### Work item
Under this line are the records; write out word for word the part that begins at the line containing "This screenshot has width=720, height=404." and ends at the line containing "Open the MENU hamburger dropdown", and no more.

[Opening Source data section]

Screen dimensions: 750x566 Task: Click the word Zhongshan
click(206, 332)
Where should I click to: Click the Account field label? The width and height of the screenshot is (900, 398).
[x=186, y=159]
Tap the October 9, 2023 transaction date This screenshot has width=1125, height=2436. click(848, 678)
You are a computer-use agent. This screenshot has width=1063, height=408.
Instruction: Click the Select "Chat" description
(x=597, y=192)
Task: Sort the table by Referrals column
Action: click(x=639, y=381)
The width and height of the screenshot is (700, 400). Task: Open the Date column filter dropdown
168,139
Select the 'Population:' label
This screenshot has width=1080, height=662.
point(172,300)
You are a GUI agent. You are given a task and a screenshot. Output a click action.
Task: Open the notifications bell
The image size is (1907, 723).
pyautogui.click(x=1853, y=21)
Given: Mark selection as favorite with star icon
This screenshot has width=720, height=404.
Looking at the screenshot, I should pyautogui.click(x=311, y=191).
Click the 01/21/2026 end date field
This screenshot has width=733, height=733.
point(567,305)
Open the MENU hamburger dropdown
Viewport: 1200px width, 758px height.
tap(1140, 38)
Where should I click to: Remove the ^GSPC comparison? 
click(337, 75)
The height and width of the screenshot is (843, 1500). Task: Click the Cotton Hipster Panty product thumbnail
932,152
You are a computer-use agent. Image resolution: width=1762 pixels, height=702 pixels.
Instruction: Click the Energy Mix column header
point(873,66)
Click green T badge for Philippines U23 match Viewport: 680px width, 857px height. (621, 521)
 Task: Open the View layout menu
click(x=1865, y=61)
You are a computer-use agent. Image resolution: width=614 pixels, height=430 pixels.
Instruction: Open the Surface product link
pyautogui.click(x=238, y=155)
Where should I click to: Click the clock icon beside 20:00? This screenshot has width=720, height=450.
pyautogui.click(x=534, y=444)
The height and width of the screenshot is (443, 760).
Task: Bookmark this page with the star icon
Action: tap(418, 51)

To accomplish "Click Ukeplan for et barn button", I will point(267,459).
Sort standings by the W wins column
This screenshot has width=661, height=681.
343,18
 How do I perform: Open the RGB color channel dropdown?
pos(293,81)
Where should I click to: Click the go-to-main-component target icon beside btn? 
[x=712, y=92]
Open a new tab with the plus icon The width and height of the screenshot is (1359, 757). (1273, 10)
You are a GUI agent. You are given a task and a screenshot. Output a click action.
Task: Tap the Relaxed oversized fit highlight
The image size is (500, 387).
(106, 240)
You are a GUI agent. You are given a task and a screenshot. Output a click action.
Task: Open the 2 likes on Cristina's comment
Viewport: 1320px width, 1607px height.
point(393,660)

[Closing Source data section]

### Response below
This screenshot has width=720, height=404.
Looking at the screenshot, I should pyautogui.click(x=311, y=191).
Click the 01/21/2026 end date field
This screenshot has width=733, height=733.
point(567,305)
Open the MENU hamburger dropdown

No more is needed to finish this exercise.